EXCERPTED TEXT:
Start
NAME¶
index.sense, sense.idx - WordNet's sense index
DESCRIPTION¶
The WordNet sense index provides an alternate method for accessing synsets and
  word senses in the WordNet database. It is useful to applications that
  retrieve synsets or other information related to a specific sense in WordNet,
  rather than all the senses of a word or collocation. It can also be used with
  tools like 
grep and Perl to find all senses of a word in one or more
  parts of speech. A specific WordNet sense, encoded as a 
sense_key, can
  be used as an index into this file to obtain its WordNet sense number, the
  database byte offset of the synset containing the sense, and the number of
  times it has been tagged in the semantic concordance texts.
 
Concatenating the 
lemma and 
lex_sense fields of a semantically
  tagged word (represented in a 
<wf ... 
> attribute/value
  pair) in a semantic concordance file, using 
% as the concatenation
  character, creates the 
sense_key for that sense, which can in turn be
  used to search the sense index file.
 
A 
sense_key is the best way to represent a sense in semantic tagging or
  other systems that refer to WordNet senses.
End
COLLECTED DATA:
Start
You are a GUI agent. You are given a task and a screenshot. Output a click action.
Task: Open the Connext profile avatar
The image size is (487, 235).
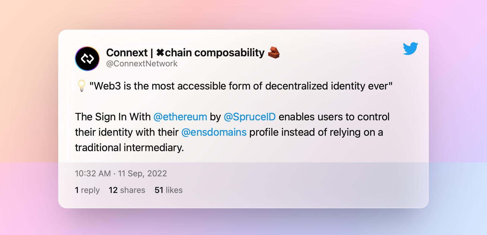(x=87, y=59)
End
REQUIRED TASKS:
(a) Answer these questions using the description of WordNet's sense index.
(i) Which two tools can be used with the sense index to find all senses of a word in one or more parts of speech?
(ii) Which character joins the lemma and lex_sense fields to form a sense_key?
(iii) What does the description call the best way to represent a sense in semantic tagging or other systems that refer to WordNet senses?
(b) Write the text that comes next in the description of WordNet's sense index, after its final sentence.

ANSWER LIST:
(a)
(i) grep and Perl
(ii) %
(iii) A sense_key

(b)
sense_keys are independent
  of WordNet sense numbers and 
synset_offsets, which vary between
  versions of the database. Using the sense index and a 
sense_key, the
  corresponding synset (via the 
synset_offset) and WordNet sense number
  can easily be obtained. A mapping from noun 
sense_keys in WordNet 1.6
  to corresponding 2.0 
sense_keys is provided with version 2.0, and is
  described in 
sensemap(5WN).
 
See 
wndb(5WN) for a thorough discussion of the WordNet database files.
The sense index file lists all of the senses in the WordNet database with each
  line representing one sense. The file is in alphabetical order, fields are
  separated by one space, and each line is terminated with a newline character.
 
Each line is of the form:
 
sense_key synset_offset sense_number
  tag_cnt
 
sense_key is an encoding of the word sense. Programs can construct a
  sense key in this format and use it as a binary search key into the sense
  index file. The format of a 
sense_key is described below.
 
synset_offset is the byte offset that the synset containing the sense is
  found at in the database "data" file corresponding to the part of
  speech encoded in the 
sense_key. 
synset_offset is an 8 digit,
  zero-filled decimal integer, and can be used with 
fseek(3) to read a
  synset from the data file. When passed to the WordNet library function
  
read_synset() along with the syntactic category, a data structure
  containing the parsed synset is returned.
 
sense_number is a decimal integer indicating the sense number of the
  word, within the part of speech encoded in 
sense_key, in the WordNet
  database. See 
wndb(5WN) for information about how sense numbers are
  assigned.
 
tag_cnt represents the decimal number of times the sense is tagged in
  various semantic concordance texts. A 
tag_cnt of 
0 indicates
  that the sense has not been semantically tagged.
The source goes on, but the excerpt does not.